会ってから少ししか経っていないにもかかわらず、過度なスキンシップがあったのも、これで納得がいく。つまりエリカは、こちらに気があると思ったのだ。外見だけなのか話したからなのかは知らないが、自分も悪い気はしていないという返事代わりのアピールだった。マシューにもなびかないはずだ。最初からこちらのことにしか、自分に好意を寄せてくれる人間にしか、眼中にない。
そしてまた、ライアンの中に嫌な考えが浮かんだ。
「──まさかとは思うけど、ギャヴィンが前日になって約束キャンセルしてきたのも、お前が絡んでるわけ?」
レナが静かに答える。「――その、エリカとカウントダウンの話してた時、マリーとアニタと三人で遊んでて。タイラーのこと聞いて、あんたたちの話で彼の名前は知ってたから、ギャヴィンのほうが彼と仲がいいって言って──大晦日にあんたを誘うつもりなんだけどっていうのも、ギャヴィンにしたほうがいいって言って――」
心の底から、尊敬した。完璧なシナリオだ。それに自分は、まんまと騙された。
言い訳がましく彼女が続ける。「もちろん、前日になってキャンセルしたのは知らなかった。ギャヴィンはなにも知らないし――」
「あたりまえだろクソ女」彼は怒っている。「ギャヴィンがキャンセルの電話してきた時、あいつがどんだけオレにあやまったと思ってんの? どんだけ気遣わせたと思ってんの?」
「──ごめん」
今まで散々、レナに苛立たされてきた。だがここまで苛立ったことはなかった気がすると、ライアンは感じていた。
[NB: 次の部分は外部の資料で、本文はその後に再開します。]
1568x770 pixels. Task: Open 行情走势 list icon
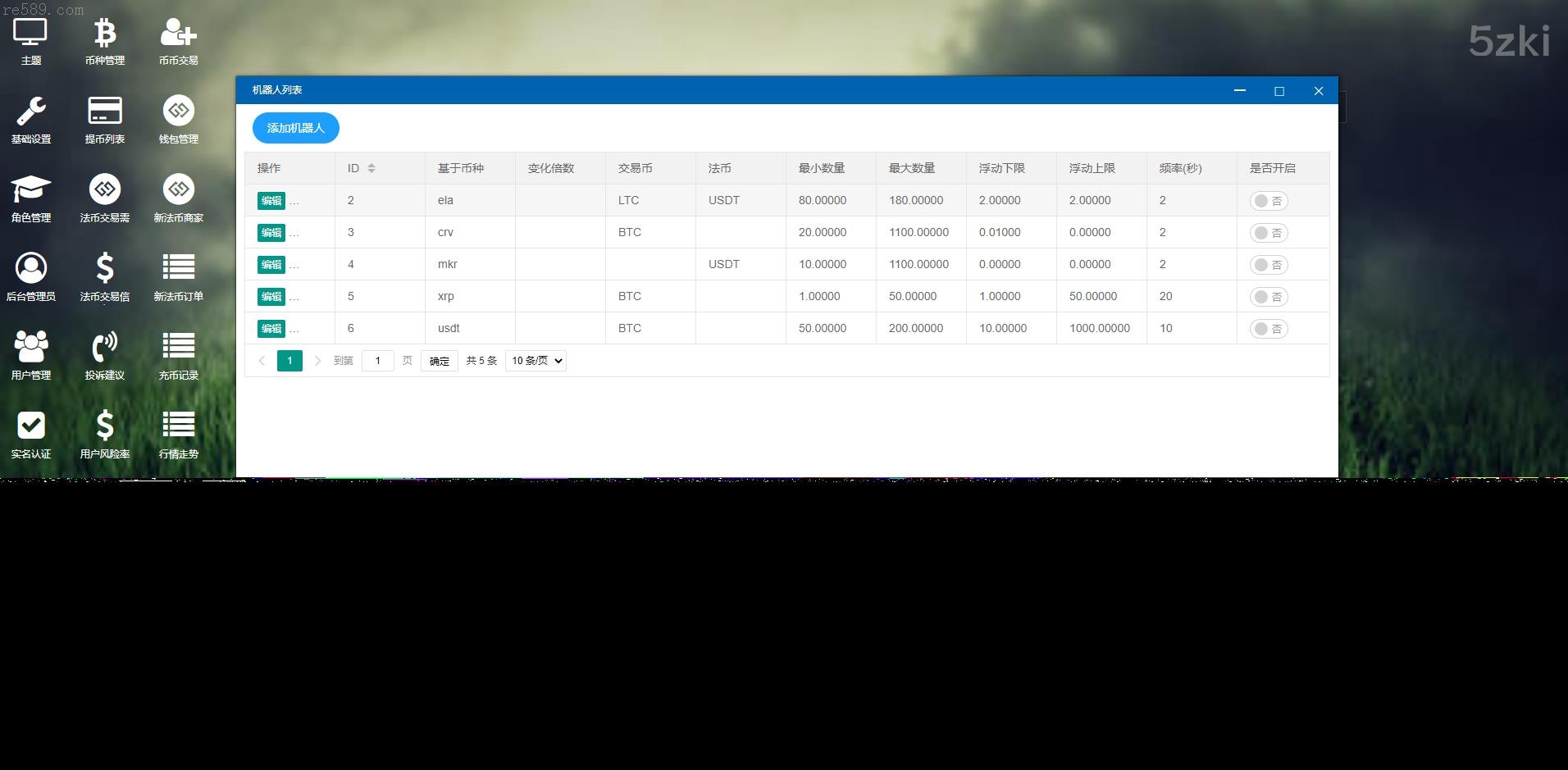tap(178, 427)
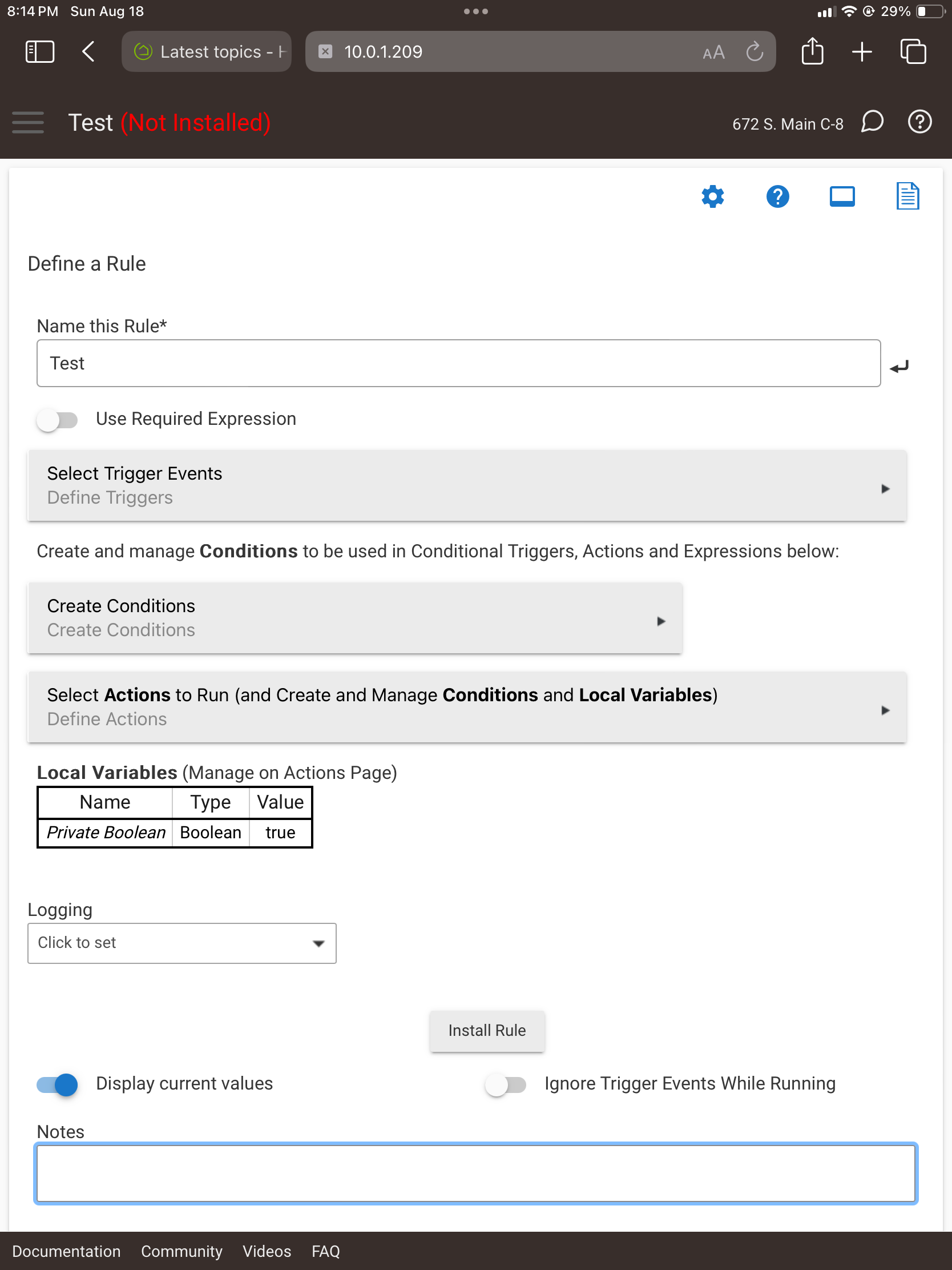Open the blue document notes icon

coord(907,197)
「あやまる相手が違うし。それにお前、マリーがどんな性格なのかわかっててそれ、やったの? あいつ、あれで実はすげえ気遣うんだぞ。自分のせいでオレが嫌な思いしたって知ったら、すげえあやまるんだぞ。オレの冗談も通じねえくらいあやまるんだぞ」
「ごめん──」
「オレにあやまってもしょうがないっつってんの。オレはべつにいいよ。オレを困らせたきゃ、好きなだけやれ。けど、あいつらまで巻き込むな。今度あいつらをいいように使ったら、いくらお前でも許さねえ。次なんかやったら、マジでキレるからな」
「──ごめ──」
今思えば、おかしいことばかりだ。「泣く前にもうひとつ答えろ。三十日、オレがチョコもらうのにお前と会った日、オレが顔近づけてもお前、怒りもしなかったよな。あれもお前の計算か? 罪悪感で、キスのひとつくらいしかたないとでも思ったか?」
「――めん――」
本当に、ふざけている。だが彼の怒りはおさまらなかった。
「ジェニーの兄貴に会ってお前が泣いた時もそうだよな。睨みはしたけど、怒りはしなかった。失恋でまたおかしくなってるだけかと思ったけど、あれも罪悪感の欠片だったわけだ」
「――んな――さい――」
「最後のはさすがに意味わかんなかったけど、あれも罪悪感か? それとも、プラスその伝説とやらで、せめてオレを救おうとでも思ったか? お前、オレや誰かを騙して利用すんのに、自分のカラダ使うわけ? オレが真実知ってキレてヤらせろっつったら、それに従うわけ?」
「───ごめん――」
苛立ちが、怒りが、おさまらない。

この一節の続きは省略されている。